着替え以外、真琴の全てを世話していたのは翠。



揺れる目を翠に向けていた万智は僕の声に顔を引き締めた。



「やから真琴の事は翠に習うとええ。」


「ちょっと、本人目の前にいんじゃん?

本人に聞こうや!」



すかさずツッコンできた真琴へと呆れの視線を向ける。



「・・・それやったら意味ないやろ。」


「はあん?」



完全に意味が分かってない真琴の頭を撫でて目を細めた。



「ホンマ、かいらしいやろ?僕の嫁さん。」


「はい。羨ましいです。」



ニッコリと微笑む万智は、眩しそうに目を細める。



西宮家の母親は、すでに他界してる。



上がった報告書では、人質となり救い出されたが、その時に受けた傷が元で幼い万智を残して息を引き取った。

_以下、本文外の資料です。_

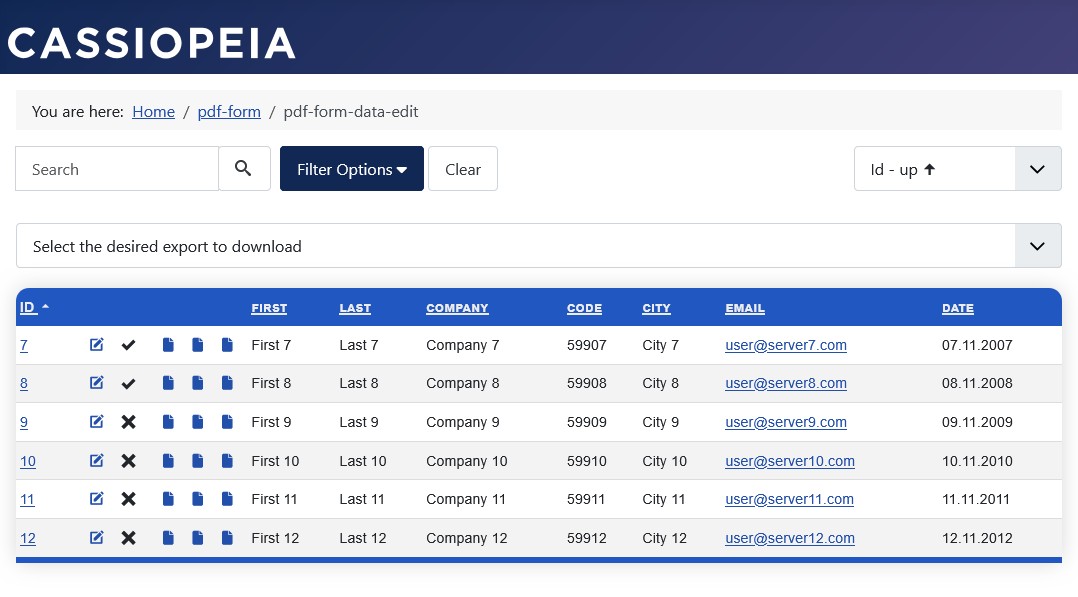Click the first document export icon in row 9
The height and width of the screenshot is (597, 1078).
click(x=168, y=421)
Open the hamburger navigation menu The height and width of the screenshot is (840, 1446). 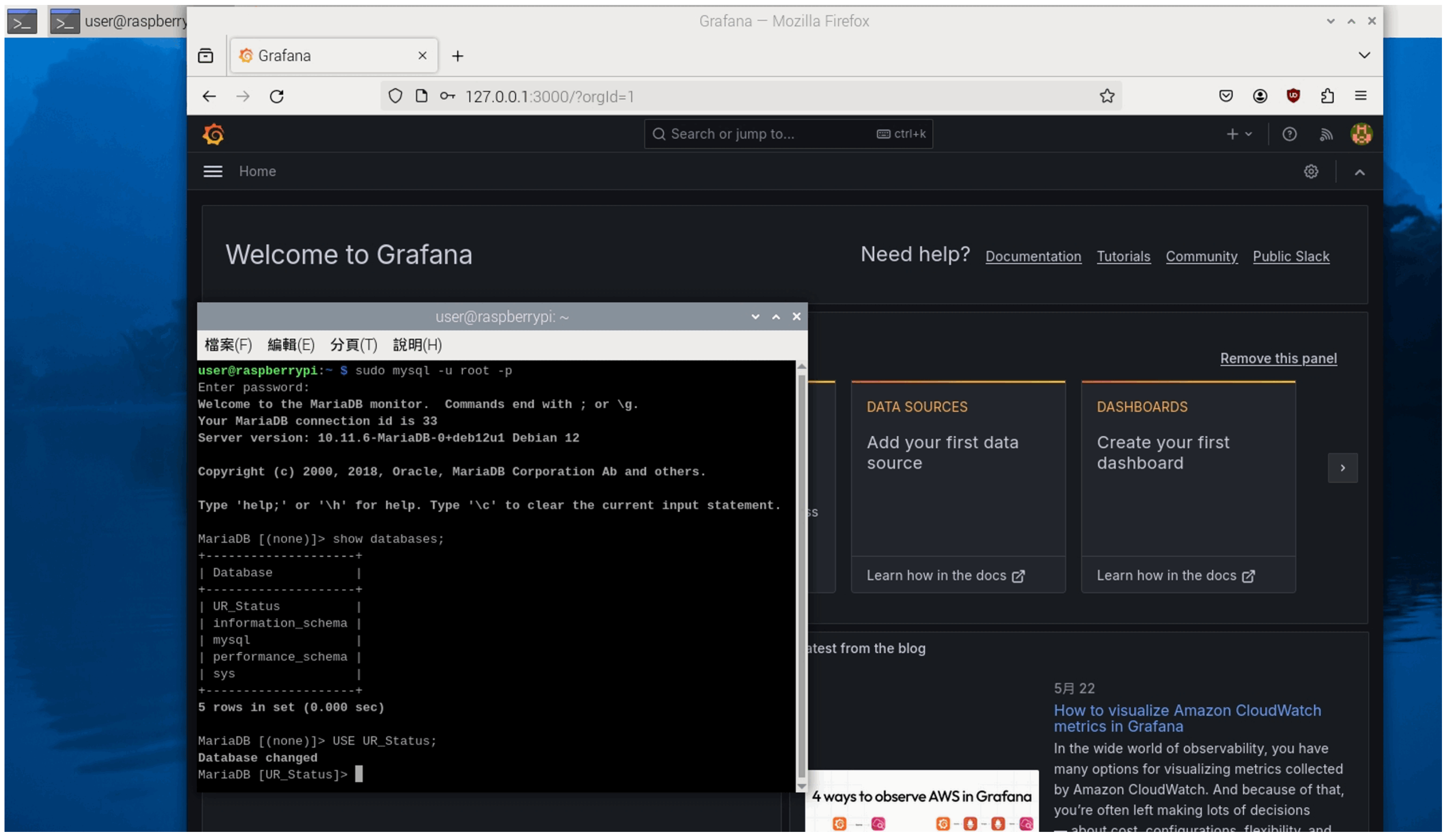click(213, 172)
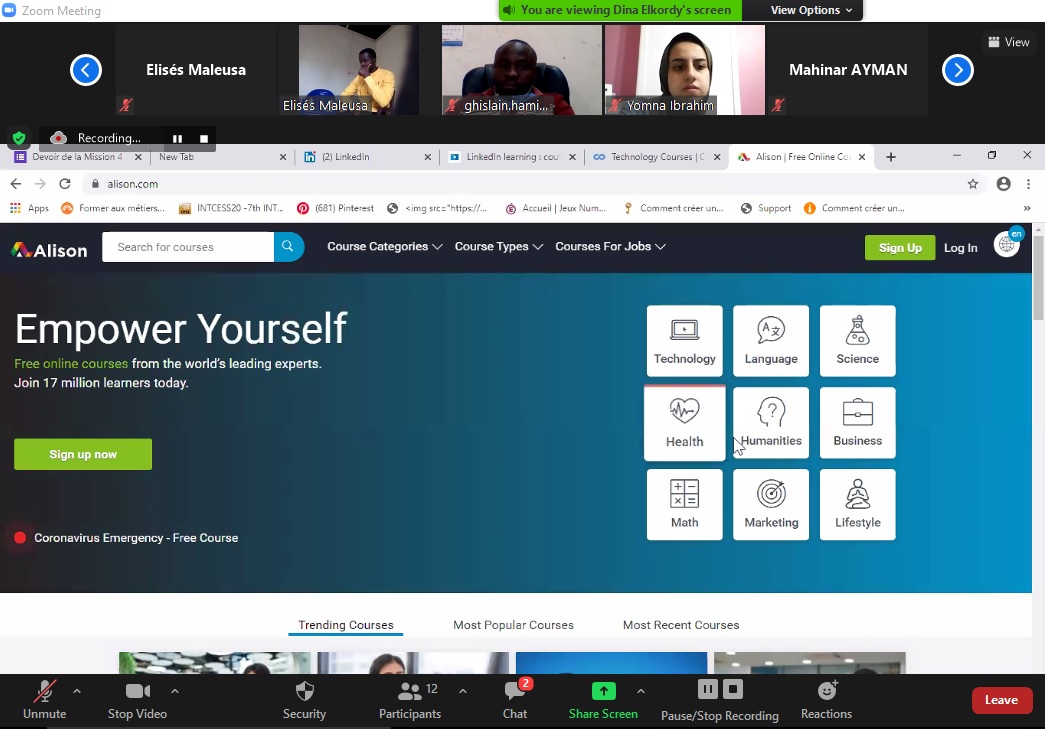Unmute the microphone in Zoom
The height and width of the screenshot is (729, 1045).
[44, 699]
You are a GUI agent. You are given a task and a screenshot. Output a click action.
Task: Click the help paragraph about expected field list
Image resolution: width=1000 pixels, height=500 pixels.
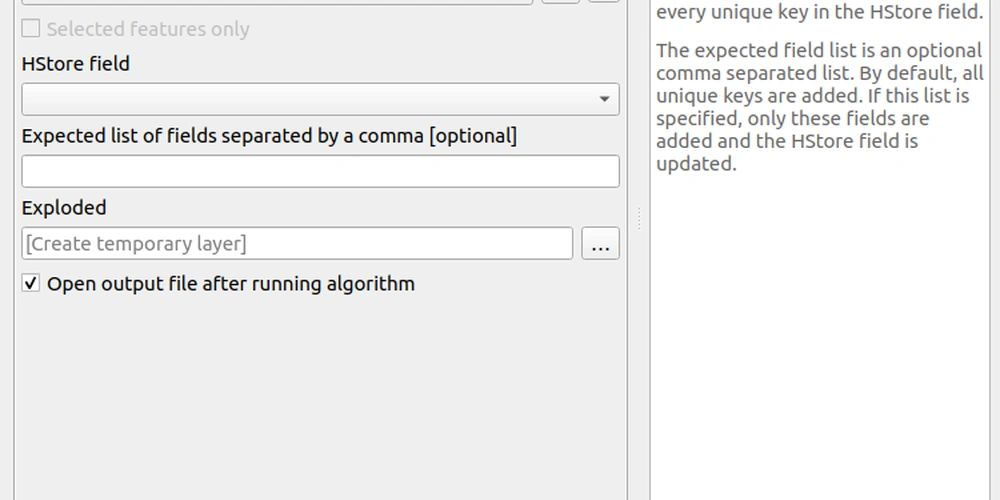click(820, 107)
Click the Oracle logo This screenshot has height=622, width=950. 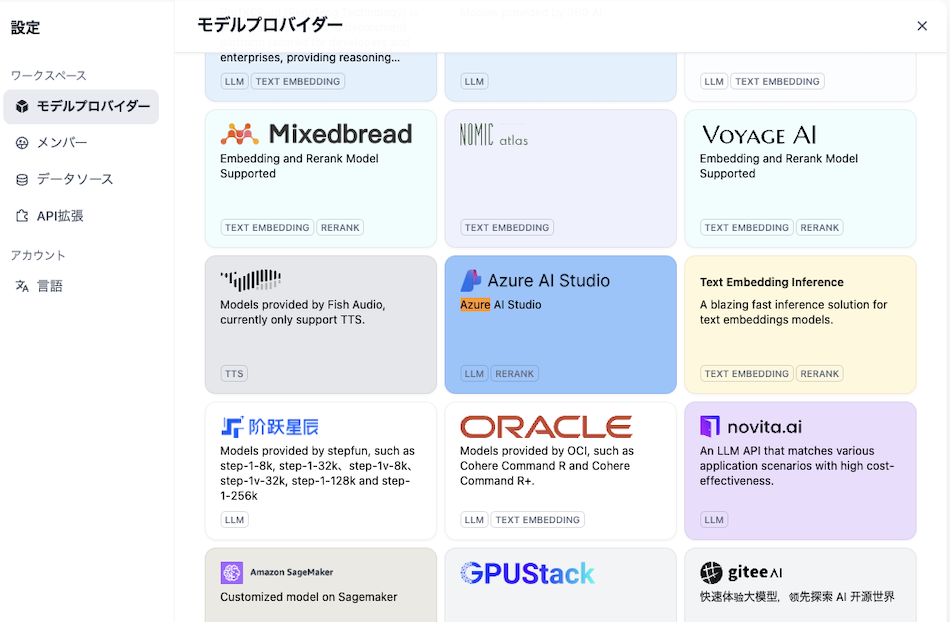[x=545, y=426]
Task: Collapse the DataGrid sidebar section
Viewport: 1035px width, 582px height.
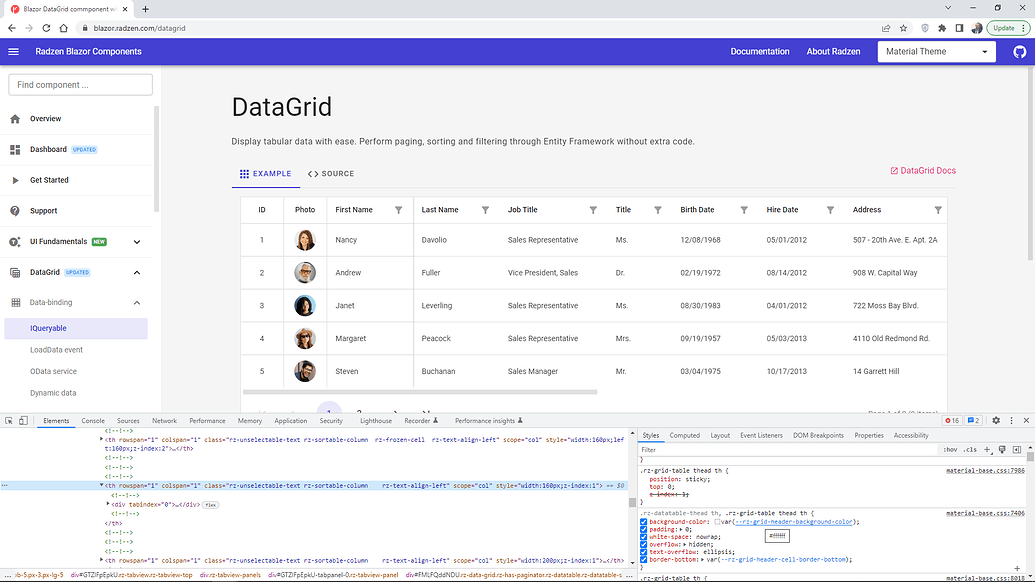Action: tap(137, 272)
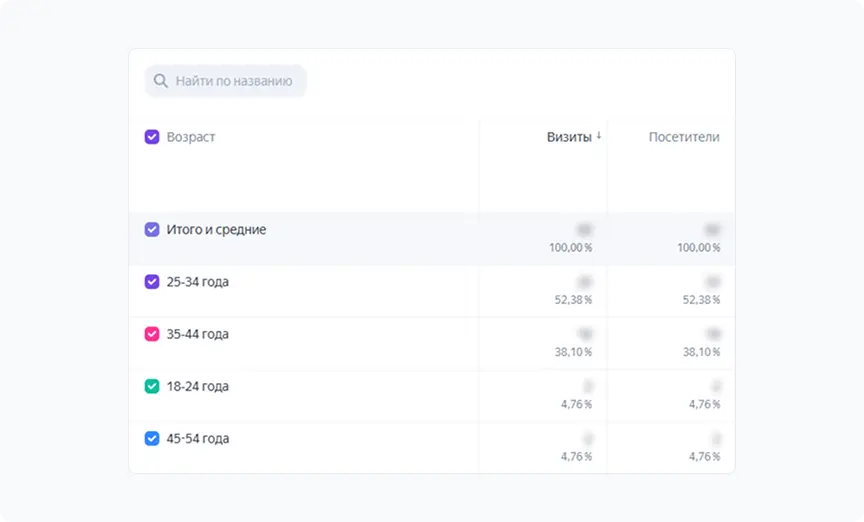864x522 pixels.
Task: Click the sort arrow beside Визиты
Action: [599, 136]
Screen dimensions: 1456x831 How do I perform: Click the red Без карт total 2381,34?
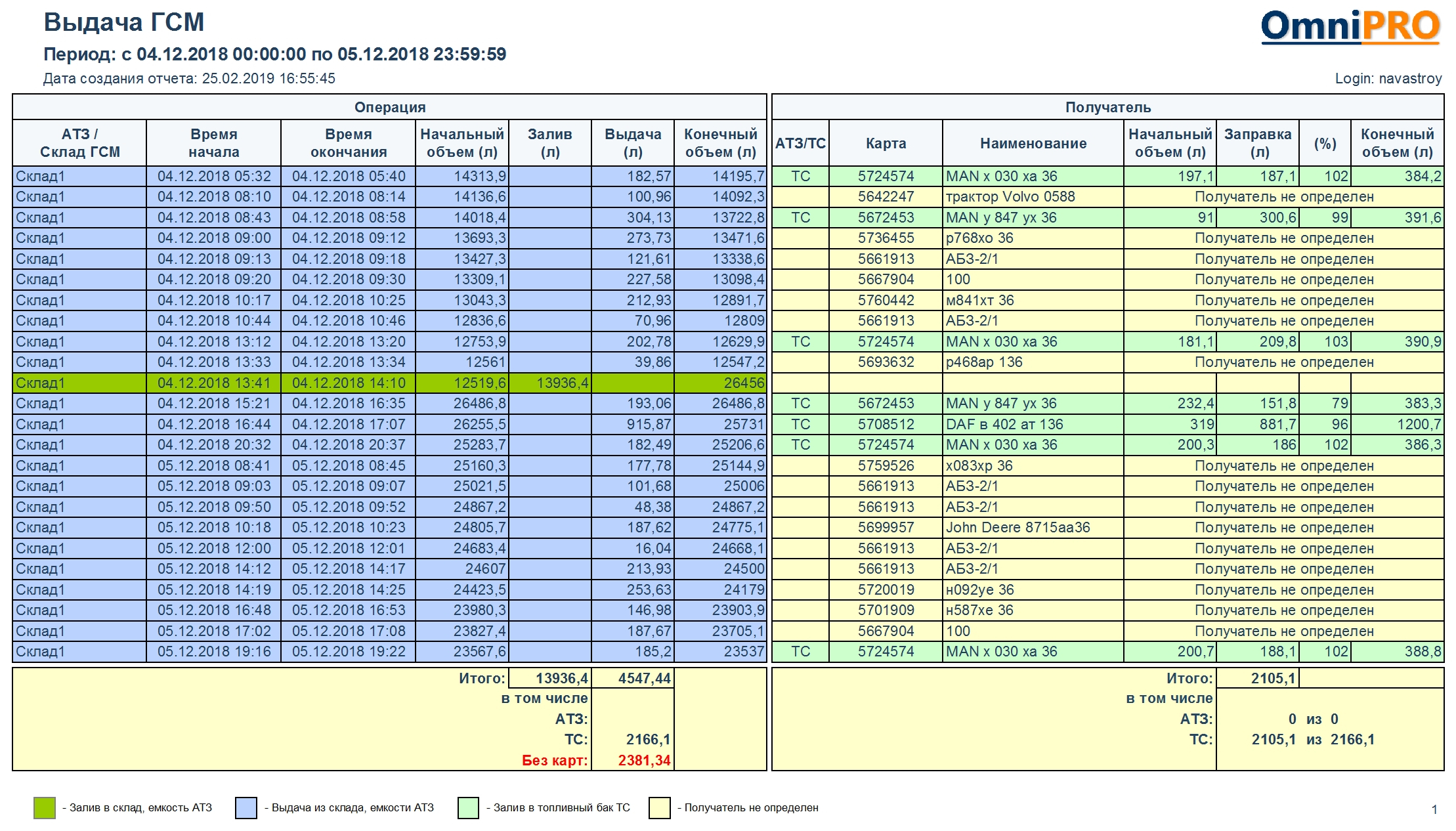[644, 761]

その時に西宮組共々西宮親子を支えたのが同じ傘下の高山組(たかやまぐみ)



そこの息子が万智にご執心なんやと。



しかし西宮は光樹を婿に選んだ。



何かありそうやから、更に深く調べる様、家の情報屋に依頼した。



「万智の部屋は翠の部屋の隣やからな。

後で案内してもらい。」


「はい、かしこまりました。」



「もういい?万智っち私とがーるずとーくしよう?」



僕が撫でる手を払い除けた真琴が、嬉しそうに万智の手を取る。


「で、でも・・・、」



「ええよ。将来の兄嫁と仲良くな?」



「行くよっ!」



戸惑う万智の手を引いて真琴は襖を勢い良く開けて部屋を後にした。



「騒がしいなぁ、」



ゆるりと上がる、口角。



千佳子が支配していた頃の西は既に跡形も無く、真琴の存在は組員たちにいい影響を及ぼしてる。


あの明るい人格のせいか、全てを包み込むような器のせいか・・・、



なにより、


時折見せる本職顔負けの裏の表情に、魅せられる組員は多い。



「ククッ、面白ぅないのぉ。」



僕の真琴や。


目を細めて煙管を燻らせた。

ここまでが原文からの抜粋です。